Mezarsız ölülerin, sevdiklerini huzurla yatıracakları bir mezar arayanların ülkesi. Homeros destanında ve Antigone’de zalimler dahi hikayenin sonunda bu eziyetten vazgeçerler. Çünkü bir ölüye eziyetin uğursuzluk getirdiği, gömülmeyen ölülerin ruhlarının huzur bulmayacağı inancı onları korkutur. Otoriteye başkaldıran, güce başkaldıranlar önce yaşamak için ve sonra ölülerini gömmek için mücadele ederler. Bugünün gerçekliğinde zalimin bundan ders çıkardığını göremiyoruz. Gerçek tüm çıplaklığıyla sere serpe sokak ortasında yatıyor. Zalimin zulmü konulu açık hava müzesi gibi sergileniyor ölü bedenler. Silopi’de 7 gün sokak ortasında, 10 yaşında öldürüldüğünde gömülemediği için günlerce derin dondurucuda bekledi. Varto’da çırılçıplak sergilendi, Şırnak’ta panzer arkasında saatlerce sürüklendi. Ceset torbaları iftiharla sunuldu. Asit kuyuları, toplu mezarlar ve vatan dedikleri her karışta her an bir işkence aracı olarak ölülerimizin mezar hakkı elinden alındı.Kürt’ün mezar hakkı elinden alındı.
Haftanın günlerine biz hep Cumartesi’den başladık. Çünkü yıllardır binlerce faili meçhulle öldürülen yakınlarını arayanların adı oldu Cumartesi. Cumartesi’den başladık aramaya bir diğer Cumartesi’ye kadar. Coğrafyayı keder olarak sunan devlet dersinde ilk öğrendiğimiz harita toplu mezarlar haritası oldu. Yakınlarımızı kepçelerle kazılarda en son giydiği kazağın renginden, kalmışsa eğer ayakkabısından teşhis etmek kaldı bize. On binlerce yıl önce mezarsız ölülerin, ölü bedenler üzerindeki eziyetin lanetine olan inanç bu yüzyılda da hiç kimseye huzur vermeyecek. Bizler mezarlarımıza kavuştuğumuzda, yüzleştiğimizde, hesabını sorduğumuzda, unutmadığımızda ruhumuz huzura kavuşacak.

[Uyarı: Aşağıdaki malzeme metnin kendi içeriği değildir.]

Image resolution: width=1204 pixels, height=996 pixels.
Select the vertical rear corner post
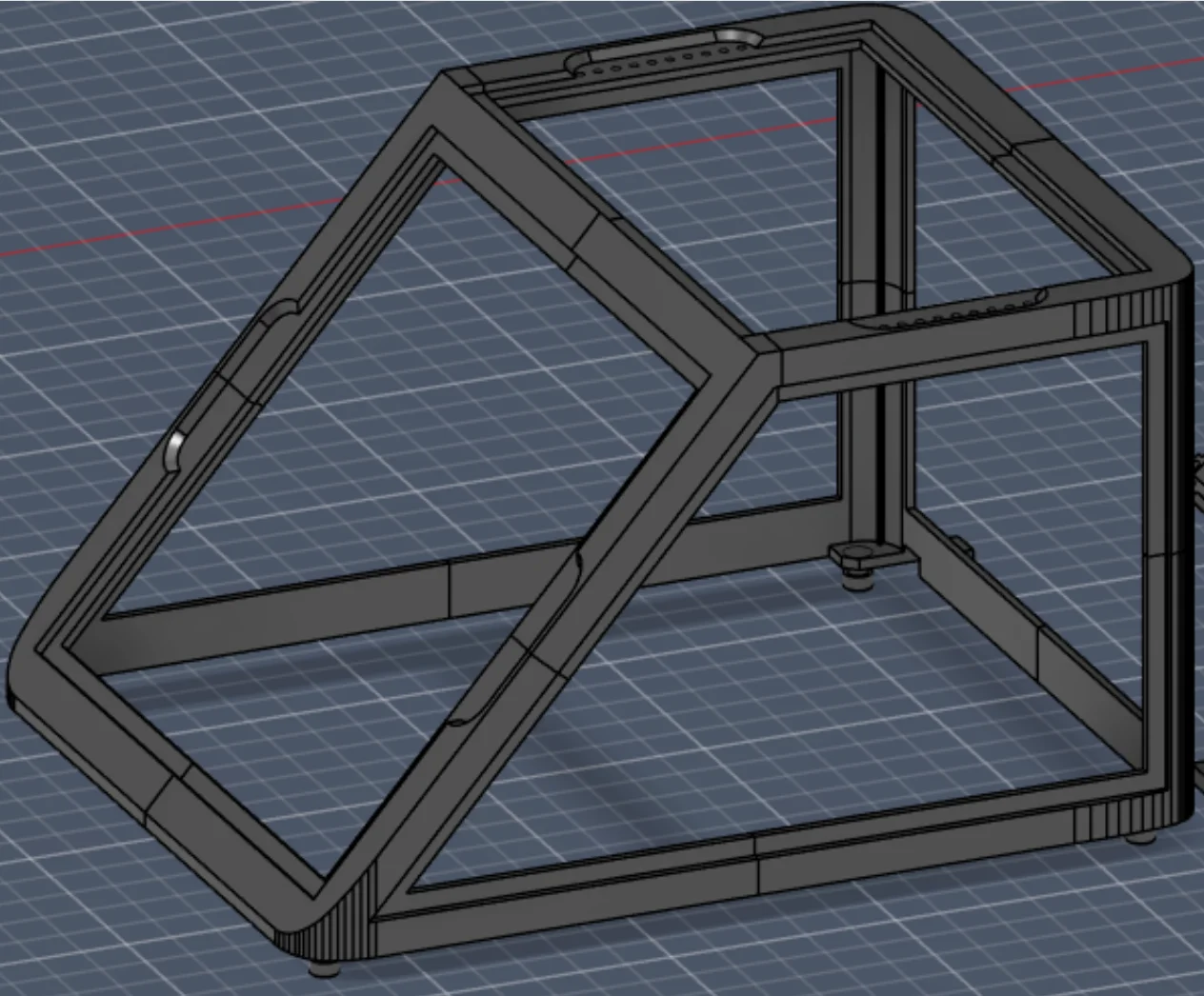(886, 286)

Arjantin Plaza de Mayo’dan Galatasaray Meydanı’na, Newala Qesaba’dan Siirt, Hakkari’ye zalime karşı direnenlere bir sözümüz var. Önce yaşayanlara onurlu bir mücadele sonunda onurlu bir yaşama sözümüz var. Sonra onurlu bir hayat için yitirdiklerimize, doğayı ve hayatı oluşturan her şeyle en yalın ve basit haliyle, en yalın ve eski haliyle eşit ve adil yaşayacağız. Ve annelerimize bir sözümüz var, “çocuklarımızın mezarı nerede?” diye sorduklarında “güneşin eteklerinde” diyeceğiz. Onlara güneşin eteklerinde bir yer yapacağız. Güneş yerini aya bıraktığında “ayın boğazında” diyeceğiz.